Echo the lines of the listing between the line containing "113, 653, 231)" and the line containing "28, 537, 37)", inclusive, reproducing them exactly.

————————

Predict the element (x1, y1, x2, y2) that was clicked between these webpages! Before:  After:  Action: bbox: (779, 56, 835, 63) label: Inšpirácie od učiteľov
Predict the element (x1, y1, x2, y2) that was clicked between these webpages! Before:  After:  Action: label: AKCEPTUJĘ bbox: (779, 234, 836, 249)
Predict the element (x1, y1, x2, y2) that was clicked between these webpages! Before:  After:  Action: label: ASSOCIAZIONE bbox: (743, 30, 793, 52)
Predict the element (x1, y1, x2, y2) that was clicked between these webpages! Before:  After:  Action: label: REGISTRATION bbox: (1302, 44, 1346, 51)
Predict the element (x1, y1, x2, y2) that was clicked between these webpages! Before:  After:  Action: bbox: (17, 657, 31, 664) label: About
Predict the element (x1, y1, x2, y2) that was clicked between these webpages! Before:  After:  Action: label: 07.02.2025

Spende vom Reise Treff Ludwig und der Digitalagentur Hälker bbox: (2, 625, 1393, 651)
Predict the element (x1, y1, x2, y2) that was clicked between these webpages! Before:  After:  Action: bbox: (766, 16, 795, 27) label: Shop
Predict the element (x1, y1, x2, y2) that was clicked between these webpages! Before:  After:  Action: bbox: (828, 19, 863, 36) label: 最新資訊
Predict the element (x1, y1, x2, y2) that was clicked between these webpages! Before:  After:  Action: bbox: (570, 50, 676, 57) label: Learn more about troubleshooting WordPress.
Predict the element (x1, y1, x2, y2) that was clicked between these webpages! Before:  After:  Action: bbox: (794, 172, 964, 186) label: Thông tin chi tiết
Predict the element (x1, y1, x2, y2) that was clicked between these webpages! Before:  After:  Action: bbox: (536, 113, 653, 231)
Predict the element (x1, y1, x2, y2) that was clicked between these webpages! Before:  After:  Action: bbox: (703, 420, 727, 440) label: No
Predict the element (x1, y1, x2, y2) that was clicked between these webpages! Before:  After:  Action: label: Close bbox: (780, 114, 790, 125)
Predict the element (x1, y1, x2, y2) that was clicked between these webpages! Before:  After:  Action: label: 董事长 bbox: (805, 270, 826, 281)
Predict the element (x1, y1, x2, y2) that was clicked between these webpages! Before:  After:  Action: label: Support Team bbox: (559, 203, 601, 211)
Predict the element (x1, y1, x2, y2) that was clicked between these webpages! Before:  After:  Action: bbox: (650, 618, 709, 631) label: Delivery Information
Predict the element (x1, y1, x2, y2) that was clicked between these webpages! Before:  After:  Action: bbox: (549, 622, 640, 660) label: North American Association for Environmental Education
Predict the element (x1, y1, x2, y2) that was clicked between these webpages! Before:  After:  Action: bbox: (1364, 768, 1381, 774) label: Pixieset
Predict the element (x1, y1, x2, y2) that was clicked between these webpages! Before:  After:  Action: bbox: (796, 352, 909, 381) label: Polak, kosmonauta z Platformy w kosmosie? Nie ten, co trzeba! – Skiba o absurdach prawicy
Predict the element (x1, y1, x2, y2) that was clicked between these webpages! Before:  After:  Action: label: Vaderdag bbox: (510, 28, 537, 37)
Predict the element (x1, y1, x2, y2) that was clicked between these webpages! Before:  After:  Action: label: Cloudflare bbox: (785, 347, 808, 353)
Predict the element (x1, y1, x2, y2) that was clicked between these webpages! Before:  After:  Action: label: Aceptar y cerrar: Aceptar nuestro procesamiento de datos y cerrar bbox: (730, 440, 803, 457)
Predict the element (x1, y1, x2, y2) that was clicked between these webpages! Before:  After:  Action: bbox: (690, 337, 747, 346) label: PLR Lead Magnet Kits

————————

**Problem solution**
Predict the element (x1, y1, x2, y2) that was clicked between these webpages! Before:  After:  Action: bbox: (536, 113, 653, 231)
Predict the element (x1, y1, x2, y2) that was clicked between these webpages! Before:  After:  Action: bbox: (703, 420, 727, 440) label: No
Predict the element (x1, y1, x2, y2) that was clicked between these webpages! Before:  After:  Action: label: Close bbox: (780, 114, 790, 125)
Predict the element (x1, y1, x2, y2) that was clicked between these webpages! Before:  After:  Action: label: 董事长 bbox: (805, 270, 826, 281)
Predict the element (x1, y1, x2, y2) that was clicked between these webpages! Before:  After:  Action: label: Support Team bbox: (559, 203, 601, 211)
Predict the element (x1, y1, x2, y2) that was clicked between these webpages! Before:  After:  Action: bbox: (650, 618, 709, 631) label: Delivery Information
Predict the element (x1, y1, x2, y2) that was clicked between these webpages! Before:  After:  Action: bbox: (549, 622, 640, 660) label: North American Association for Environmental Education
Predict the element (x1, y1, x2, y2) that was clicked between these webpages! Before:  After:  Action: bbox: (1364, 768, 1381, 774) label: Pixieset
Predict the element (x1, y1, x2, y2) that was clicked between these webpages! Before:  After:  Action: bbox: (796, 352, 909, 381) label: Polak, kosmonauta z Platformy w kosmosie? Nie ten, co trzeba! – Skiba o absurdach prawicy
Predict the element (x1, y1, x2, y2) that was clicked between these webpages! Before:  After:  Action: label: Vaderdag bbox: (510, 28, 537, 37)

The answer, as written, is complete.